Can A Molested Child Have Problems with Relationships

Yes, they can and do have problems with relationships. Most molested children become withdrawn. They no longer trust the way they used to. They will still converse and be friendly with others, however their confidence is not what it used to be. Many times trying to get attention and approval from adults and other children.

To understand why they change, you should understand that someone in authority over them has used them for completely selfish reasons. However it is usual for persuasive manipulation rather than force to be used.

After the fact, they are most often told that bad things will happen to both of them if they say anything. This leads the child into an incredibly strong feeling of guilt that pervades everything from then on.

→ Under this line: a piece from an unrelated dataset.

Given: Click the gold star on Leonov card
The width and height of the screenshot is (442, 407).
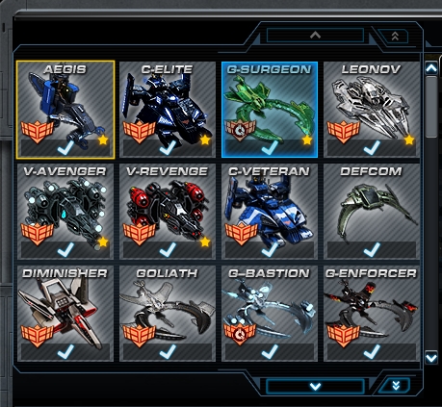Looking at the screenshot, I should click(409, 140).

The child not only feels that they were complicit in the act, but that they are now responsible not only for their own security by being quiet, but the security of the one who molested them. I am sure that you can understand the twisting emotional and mental anguish that follows.

They learn to keep secrets very well even if it is to the detriment of themselves and others. If they are female, they are likely to now see the molesters partner as a threat to themselves, even if it doesn't actually make logical sense.

A molested male will withdraw, or may even become aggressive. Guilt tears them apart. They view themselves as unclean.

They have also been thrust very early into sexual awareness and actions, and this will usually manifest itself in precocious sexual behavior.

They will view others suspiciously, as they now see the world in a different way than they did.